# Vindictus (F2P MMO) Won't Launch



## jonnyp11 (Jul 1, 2012)

Downloaded the game 2 or 3 times now, updated drivers and googled it, game launches like normal, log-in, loads some hackshield or something then nothing happens from there on, if i launch the game manually there's nothing, from steam there's a window sayin if nothing happens click here, click it and the hack shield goes again and still nothing. Really want to try it, friend said it's pretty good.


----------



## NyxCharon (Jul 1, 2012)

I just use the website to launch it, and have no issues. I had it before the steam release though, so not sure if that is what is messing it up.


----------



## Darren (Jul 1, 2012)

Keep an eye on your windows processes.

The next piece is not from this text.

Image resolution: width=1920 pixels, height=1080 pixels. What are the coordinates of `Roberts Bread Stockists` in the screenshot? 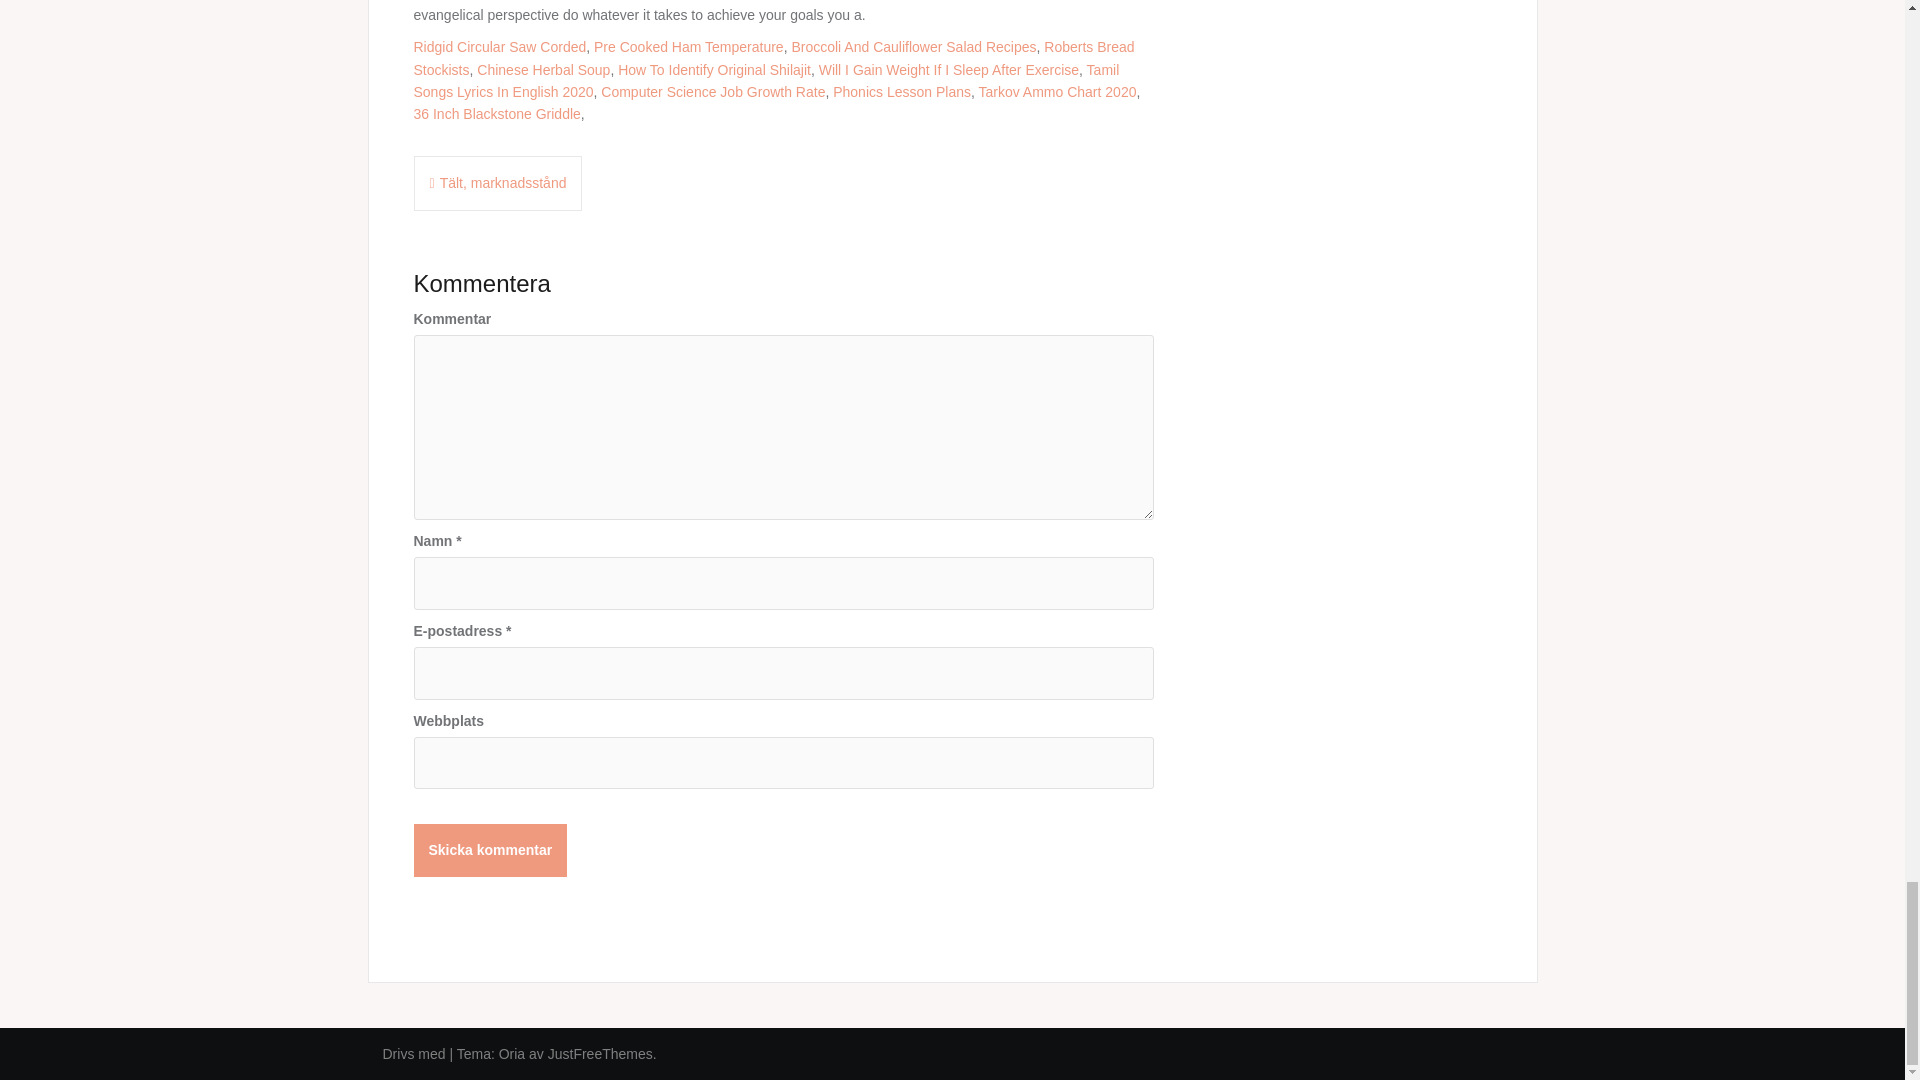 It's located at (774, 57).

Does the process just stop running or does it stay there and just not do anything else?


----------



## jonnyp11 (Jul 1, 2012)

i looked after it had tried to launch a few times and the process had vanished from the processes tab, will check the detailed tab (win8 weird)


----------



## jonnyp11 (Jul 1, 2012)

shows up for a sec then vanished, deleted and dl'ing off their site now, wanted it on steam so i could use the hub thing to chat with a friend and know when he's on and all.


----------



## NyxCharon (Jul 1, 2012)

jonnyp11 said:


> shows up for a sec then vanished, deleted and dl'ing off their site now, wanted it on steam so i could use the hub thing to chat with a friend and know when he's on and all.



Like, in the game? Because there is built in friends and chat features so you know when they log on and all that. I agree, steam would be nice, but not sure how well it's working for people atm.


----------



## jonnyp11 (Jul 1, 2012)

even downloaded from their site it doesn't work, guess it's a windows 8 thing.


----------



## NyxCharon (Jul 2, 2012)

Have you tried setting the vindictus.exe to compatibility mode?


----------



## Darren (Jul 2, 2012)

Run as administrator?

If that doesn't work I'd think Windows 8 is the issue.


----------



## jonnyp11 (Jul 2, 2012)

just gave up on it, will try it next time friend is over and if i like it i'll try again, otherwise i saved some time, don't need to was all my internet.


----------